Passionate Catering
by Terry Baxter
The stars are continuing to drop down from the sky to populate our kitchens. I recently sat down with Chef Catalin Munteanu, our new Executive Banquet Chef. It was an inspiring visit.
A month or two ago, I reported on Catalin’s trial-by-fire audition – preparing a multi course dinner in the Ocean Room kitchen under the appraising eyes of all the Ocean Reef Chefs. The pressure was higher than any television cooking challenge I have watched. I would have been unnerved, but Catalin never showed any sign of tension. Today I learned his secret: he starts every day with ten minutes in an ice bath. He says it calms him and releases any negative thoughts. He says, “Cooking is me infusing you with my energy. No good food comes from negative people.” Fortunately for us, Catalin got the job.
Catalin was born in a picturesque mountain town, Brasov Transylvania, a part of Romania. His home was 18 miles from Vlad the Impaler’s castle (now a tourist attraction as “Dracula’s Castle”). Catalin chuckles, “We lived so close, I may even have inherited some blood from Vlad.” I asked him if he does shish kabobs, but he didn’t get the joke.

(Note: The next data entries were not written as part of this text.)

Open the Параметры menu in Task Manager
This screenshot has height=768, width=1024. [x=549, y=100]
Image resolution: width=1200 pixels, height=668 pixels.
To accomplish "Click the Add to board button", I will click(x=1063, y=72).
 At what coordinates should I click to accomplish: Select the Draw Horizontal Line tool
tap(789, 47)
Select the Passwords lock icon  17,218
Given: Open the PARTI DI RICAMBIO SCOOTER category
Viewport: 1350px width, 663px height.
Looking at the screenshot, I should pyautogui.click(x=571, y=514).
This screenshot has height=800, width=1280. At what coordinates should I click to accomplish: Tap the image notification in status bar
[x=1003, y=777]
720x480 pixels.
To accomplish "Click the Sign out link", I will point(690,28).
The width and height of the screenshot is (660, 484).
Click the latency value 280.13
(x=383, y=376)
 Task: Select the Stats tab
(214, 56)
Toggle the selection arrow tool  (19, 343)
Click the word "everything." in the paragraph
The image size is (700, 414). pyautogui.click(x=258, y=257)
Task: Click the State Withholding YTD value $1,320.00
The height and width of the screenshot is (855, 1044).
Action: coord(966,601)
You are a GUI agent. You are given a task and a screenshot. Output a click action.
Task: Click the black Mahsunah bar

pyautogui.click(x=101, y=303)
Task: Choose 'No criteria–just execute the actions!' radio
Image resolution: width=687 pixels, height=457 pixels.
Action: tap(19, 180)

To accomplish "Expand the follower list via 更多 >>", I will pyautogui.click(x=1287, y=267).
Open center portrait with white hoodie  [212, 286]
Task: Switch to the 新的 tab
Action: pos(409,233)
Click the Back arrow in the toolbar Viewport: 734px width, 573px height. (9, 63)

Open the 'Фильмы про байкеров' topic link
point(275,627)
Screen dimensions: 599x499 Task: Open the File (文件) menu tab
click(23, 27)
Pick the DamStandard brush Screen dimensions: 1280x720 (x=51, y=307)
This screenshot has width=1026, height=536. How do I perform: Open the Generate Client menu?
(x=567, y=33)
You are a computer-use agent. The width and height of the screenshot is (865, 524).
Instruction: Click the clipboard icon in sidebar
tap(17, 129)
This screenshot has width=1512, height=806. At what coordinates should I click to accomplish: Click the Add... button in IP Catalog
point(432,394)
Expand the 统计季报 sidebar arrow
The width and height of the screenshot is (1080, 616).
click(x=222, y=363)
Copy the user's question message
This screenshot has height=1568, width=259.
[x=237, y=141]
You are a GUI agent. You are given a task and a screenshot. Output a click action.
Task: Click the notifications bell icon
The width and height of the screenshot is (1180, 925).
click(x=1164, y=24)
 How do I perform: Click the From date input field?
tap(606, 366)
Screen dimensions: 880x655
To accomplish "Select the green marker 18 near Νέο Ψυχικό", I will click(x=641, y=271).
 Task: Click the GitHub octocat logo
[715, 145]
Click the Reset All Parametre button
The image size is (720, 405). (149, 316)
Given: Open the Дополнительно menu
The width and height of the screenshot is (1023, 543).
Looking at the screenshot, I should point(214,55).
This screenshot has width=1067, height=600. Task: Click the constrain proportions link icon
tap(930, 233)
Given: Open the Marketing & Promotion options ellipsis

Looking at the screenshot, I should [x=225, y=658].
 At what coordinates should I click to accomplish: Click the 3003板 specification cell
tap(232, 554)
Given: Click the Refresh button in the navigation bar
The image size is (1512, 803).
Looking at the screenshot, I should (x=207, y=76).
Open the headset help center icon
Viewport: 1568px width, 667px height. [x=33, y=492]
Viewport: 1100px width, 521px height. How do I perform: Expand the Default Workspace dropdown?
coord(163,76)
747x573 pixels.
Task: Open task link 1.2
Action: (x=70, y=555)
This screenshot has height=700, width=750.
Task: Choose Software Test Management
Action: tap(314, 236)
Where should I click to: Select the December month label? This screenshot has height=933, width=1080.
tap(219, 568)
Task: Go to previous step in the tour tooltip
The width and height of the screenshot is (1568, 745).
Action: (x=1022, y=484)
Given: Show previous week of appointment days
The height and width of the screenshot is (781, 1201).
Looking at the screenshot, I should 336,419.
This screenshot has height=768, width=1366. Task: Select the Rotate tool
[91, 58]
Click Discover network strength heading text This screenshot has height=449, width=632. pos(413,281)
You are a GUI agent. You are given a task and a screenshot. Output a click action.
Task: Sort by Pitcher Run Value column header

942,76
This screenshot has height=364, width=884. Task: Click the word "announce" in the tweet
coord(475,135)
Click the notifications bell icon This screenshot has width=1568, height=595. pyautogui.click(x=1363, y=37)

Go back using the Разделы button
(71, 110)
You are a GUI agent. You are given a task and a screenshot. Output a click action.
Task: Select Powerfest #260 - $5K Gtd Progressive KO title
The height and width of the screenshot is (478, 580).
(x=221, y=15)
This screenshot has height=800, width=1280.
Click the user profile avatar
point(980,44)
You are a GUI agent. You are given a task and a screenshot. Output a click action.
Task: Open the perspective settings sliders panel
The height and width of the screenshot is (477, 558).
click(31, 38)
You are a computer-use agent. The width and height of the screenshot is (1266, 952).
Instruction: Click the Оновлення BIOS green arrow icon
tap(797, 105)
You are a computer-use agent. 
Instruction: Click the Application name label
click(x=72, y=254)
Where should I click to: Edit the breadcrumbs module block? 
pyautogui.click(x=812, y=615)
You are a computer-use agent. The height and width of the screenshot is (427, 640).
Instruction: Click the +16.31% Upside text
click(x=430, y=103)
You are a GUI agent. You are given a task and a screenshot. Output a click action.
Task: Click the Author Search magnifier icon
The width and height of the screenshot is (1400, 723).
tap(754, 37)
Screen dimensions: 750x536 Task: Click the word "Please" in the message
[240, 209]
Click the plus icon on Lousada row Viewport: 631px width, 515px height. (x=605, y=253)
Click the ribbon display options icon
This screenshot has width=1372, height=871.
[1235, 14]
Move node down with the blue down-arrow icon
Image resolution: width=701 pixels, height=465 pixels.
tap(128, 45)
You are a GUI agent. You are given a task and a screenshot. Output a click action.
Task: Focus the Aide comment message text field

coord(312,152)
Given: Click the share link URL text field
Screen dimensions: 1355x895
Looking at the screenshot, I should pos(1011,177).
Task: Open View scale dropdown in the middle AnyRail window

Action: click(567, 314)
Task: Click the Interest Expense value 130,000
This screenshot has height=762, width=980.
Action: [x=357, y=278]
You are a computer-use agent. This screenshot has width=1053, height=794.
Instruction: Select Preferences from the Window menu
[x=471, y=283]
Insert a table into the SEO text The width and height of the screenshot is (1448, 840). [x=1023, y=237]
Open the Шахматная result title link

Catalin came to the United States at 18. He grew up with dreams of America. “You have the chance to do anything you are capable of,” he says (in very good English). He remembers arriving with three entire sentences of English, but “read, read, read,” to build his vocabulary. He worked in a kitchen in Boca Raton where they had a program to rotate you through all the stations (similar to our J1 Visa program I wrote about last month). He moved to Vail, Colorado to cook in Three Basil. He was Sous Chef for four years. He joined the Ritz Carlton Organization and became the Chef de Cuisine of the Beach Club at the Sarasota Ritz. He made four more moves with Ritz, building kitchens and menus, then spent three years at the JW Marriott in Traverse City, Michigan, where he initiated a farm-to-table program. He personally planted and tended the raised-bed farm.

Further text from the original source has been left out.